# taz.de -- Argentinien nach der Wahl: Wieder Amnestie für Folterer?
       
       > Die konservative Zeitung „La Nación“ fordert ein Ende der
       > Menschenrechtsprozesse gegen Militärs – einen Tag nach der
       > Präsidentschaftswahl.
       
 (IMG) Bild: Tausende fielen der argentinischen Militärdiktatur zum Opfer (Gedenken 2011).
       
       Buenos Aires taz | Kaum war am Sonntag in Argentinien entschieden, dass
       [1][mit Mauricio Macri ein Rechter ins Präsidentenamt einziehen wird], warf
       die rechtskonservative Tageszeitung La Nación ihre Druckmaschinen an. Unter
       dem Titel „Nicht noch mehr Rache“ veröffentlichte das Flaggschiff der
       konservativen Presse ein Editorial, in dem es die Einstellung der Prozesse
       wegen der Menschenrechtsverbrechen während der Militärdiktatur von 1976 bis
       1983 forderte. „Die Wahl einer neuen Regierung ist der geeignete Moment, um
       die Lügen über die 70er Jahre zu beenden“, so die Unterzeile.
       
       Die Veröffentlichung sorgte in der Belegschaft von La Nación für heftigen
       Wirbel. Öffentlich sprach sich ein Teil noch am gleichen Tag dagegen aus:
       „Die Arbeiter des Tageszeitung La Nación sagen Ja zur Demokratie, zur
       Fortführung der Prozesse wegen Menschenrechtsverbrechen und wir sagen Nein
       zum Vergessen.“ Ein Foto zeigt hunderte Mitarbeiter, die auf Plakaten das
       Editorial zurückweisen.
       
       Nach dem Amtsantritt von Präsident Néstor Kirchner im Mai 2003 war die
       juristische Aufarbeitung der Menschenrechtsverbrechen wieder in Gang
       gekommen. 2005 wurden die beiden Amnestiegesetze aufgehoben, die Militär
       und Polizei vor Strafverfolgung geschützt hatten. Nach Angaben der
       Menschenrechtsorganisation CELS wurde seither gegen 2 071 Personen
       ermittelt, 370 Angeklagte zu teilweise hohen Haftstrafen verurteilt.
       
       Für den größten Teil der argentinischen konservativen Mittel- und
       Oberschicht wurden und werden diese Prozesse als Rache der in den 1970er
       Jahren unterlegenen linken Bewegungen interpretiert, die mit der
       Kirchner-Regierung ihren späten Sieg feierten.

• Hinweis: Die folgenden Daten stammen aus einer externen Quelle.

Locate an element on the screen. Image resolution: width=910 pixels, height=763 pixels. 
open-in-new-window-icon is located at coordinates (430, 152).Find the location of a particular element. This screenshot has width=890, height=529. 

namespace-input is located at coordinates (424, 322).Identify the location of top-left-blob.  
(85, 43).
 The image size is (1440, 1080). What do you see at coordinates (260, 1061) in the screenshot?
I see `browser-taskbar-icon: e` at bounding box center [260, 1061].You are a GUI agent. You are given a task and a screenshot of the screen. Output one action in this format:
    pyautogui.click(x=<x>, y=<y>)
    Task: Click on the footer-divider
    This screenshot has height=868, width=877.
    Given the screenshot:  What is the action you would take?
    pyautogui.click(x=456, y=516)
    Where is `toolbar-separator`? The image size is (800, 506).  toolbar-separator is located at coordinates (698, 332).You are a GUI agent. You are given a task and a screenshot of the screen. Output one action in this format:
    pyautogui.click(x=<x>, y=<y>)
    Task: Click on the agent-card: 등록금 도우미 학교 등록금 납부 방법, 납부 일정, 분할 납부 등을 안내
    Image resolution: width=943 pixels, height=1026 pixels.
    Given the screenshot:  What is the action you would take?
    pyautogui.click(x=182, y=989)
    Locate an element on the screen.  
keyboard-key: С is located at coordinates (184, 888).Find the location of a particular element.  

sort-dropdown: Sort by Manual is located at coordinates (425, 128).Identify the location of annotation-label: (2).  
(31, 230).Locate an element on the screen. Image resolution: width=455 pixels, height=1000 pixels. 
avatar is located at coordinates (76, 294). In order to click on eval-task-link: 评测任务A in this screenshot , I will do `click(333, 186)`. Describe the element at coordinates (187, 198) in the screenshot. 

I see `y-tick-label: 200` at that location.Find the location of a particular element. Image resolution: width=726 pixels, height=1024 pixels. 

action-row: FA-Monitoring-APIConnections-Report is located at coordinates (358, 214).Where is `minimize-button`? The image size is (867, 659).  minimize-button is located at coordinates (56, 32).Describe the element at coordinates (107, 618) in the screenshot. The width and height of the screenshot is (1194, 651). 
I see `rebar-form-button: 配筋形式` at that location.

Für sie sind die 1970er
       Jahre ein Teil des Kriegs gegen eine kommunistische Subversion, die damals
       die Freiheit bedrohte und bekämpft werden musste. Das Verständnis dafür,
       dass es sich dabei um, wie es Präsident Néstor Kirchner 2004 sagte,
       Staatsterrorismus handelte, ist ihnen fremd.
       
       So heißt es im Editoral: „Die tragischen Vorfälle der 1970er Jahre wurden
       von der Linken umgedeutet, die ideologisch mit den terroristischen Gruppen
       verbandelt ist, die hier mit Waffen, Bomben und zellenartiger Vernetzung
       gemordet haben, die sich in nichts von denen unterscheiden, die in Paris am
       Freitag, den 13. die Welt erschütterten. Diese Linke, mit der früheren und
       jetzigen wahren faschistischen Grundeinstellung, hat sich von Beginn der
       Kirchner-Regierungen an des offiziellen Propagandaapparats bemächtigt.“
       
       Mauricio Macri hatte sich am Montag ebenfalls zu den Prozessen geäußert. Er
       werde garantieren, „dass die Justiz die Unabhängigkeit bekommen werde, um
       ihre Aufgabe fortführen zu können“. Bei der Menschenrechtsanwältin Myriam
       Bregman schrillten dabei die Alarmglocken. „Macri weiß, dass diese Haltung
       Straflosigkeit bedeutet.“ Eine Justiz, die noch immer ihre Seilschaften mit
       den Verbrechern unterhält, wird diese laufen lassen, fürchtet Bregman.